Putting it to the test
Lanford had to remove approximately 11,000 tons of asphalt on the realignment project.
"We had to remove the full-depth of asphalt on the 12-foot-wide travel lanes and the adjacent shoulders," Soltis notes. "In some areas the roadway was 30-feet wide and we had to deal with grade issues leading to and from the old bridge structures."
The old southbound bridge approaches represented a bulk of the milling required on the project and Lanford's milling crew attacked the project by milling down the grade in one pass and then back up the grade in the second pass.
"We were able to load a truck in about a minute and a half with the MT-2000," Soltis says. "At times, we also ran the machine in tandem with our other milling machines during the two weeks we were working on the project."
For Lanford and Ingersoll Rand, the project provided an opportunity to test the new milling machine.
"We always welcome the opportunity to test new technology and I think Ingersoll Rand was interested in finding out what our operators thought of the machine. They (IR) were very interested in operator comfort and any improvement suggestions we had to offer," Soltis says. "They spent a lot of time talking to our operators during the two to three weeks we were testing the machine, and we felt the machine performed well as a medium-sized milling machine."
According to Jerry Brown, project manager for C.W. Hurt, removing the old pavement approaches was essential to accommodate lane expansion of the new approaches to the bridges, and also facilitate restoration in completing the project by July.
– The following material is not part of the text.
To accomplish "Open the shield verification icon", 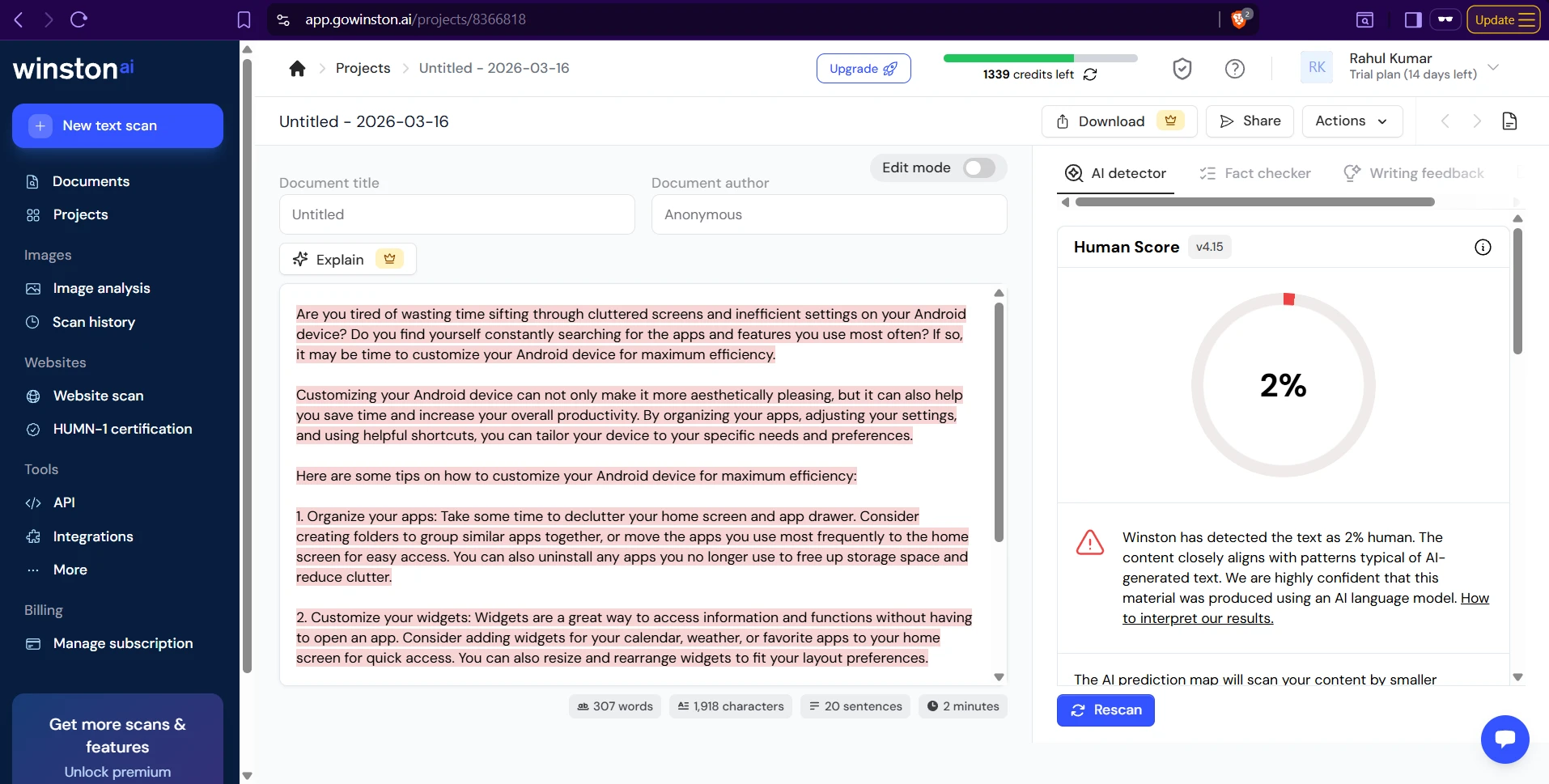I will 1182,69.
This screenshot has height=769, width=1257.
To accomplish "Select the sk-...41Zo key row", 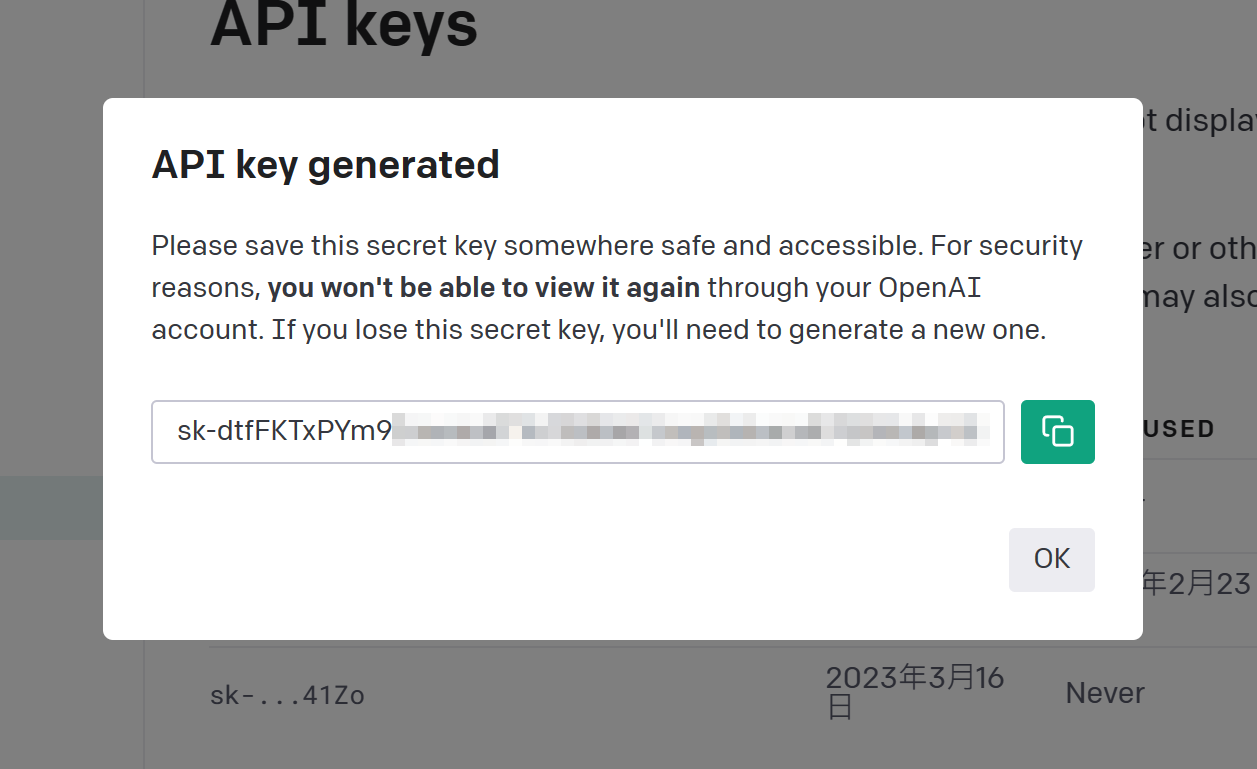I will (x=287, y=694).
"With widening the new bridges to three travel lanes and adding a truck climbing lane, we did need some of the old right-of-way," Brown says. "But before we could build up the base to match the new elevation of the bridges, we had to have the old pavements removed. And the old right-of-way not used in the realignment has to be restored to natural vegetation. So, when this project is completed, you'll never be able to tell where the old bridges were located and where the old pavement approaches to the bridges were located."
So even on a full-depth demolition of a pavement to realign a roadway, milling machines play a vital preservation role. In the case of the I-81 Buffalo Creek Bridge project, the IR MT-2000 joined Lanford's milling fleet to not only remove an old pavement that will eventually be recycled into new HMA mixes, but also restore the land back to its natural state.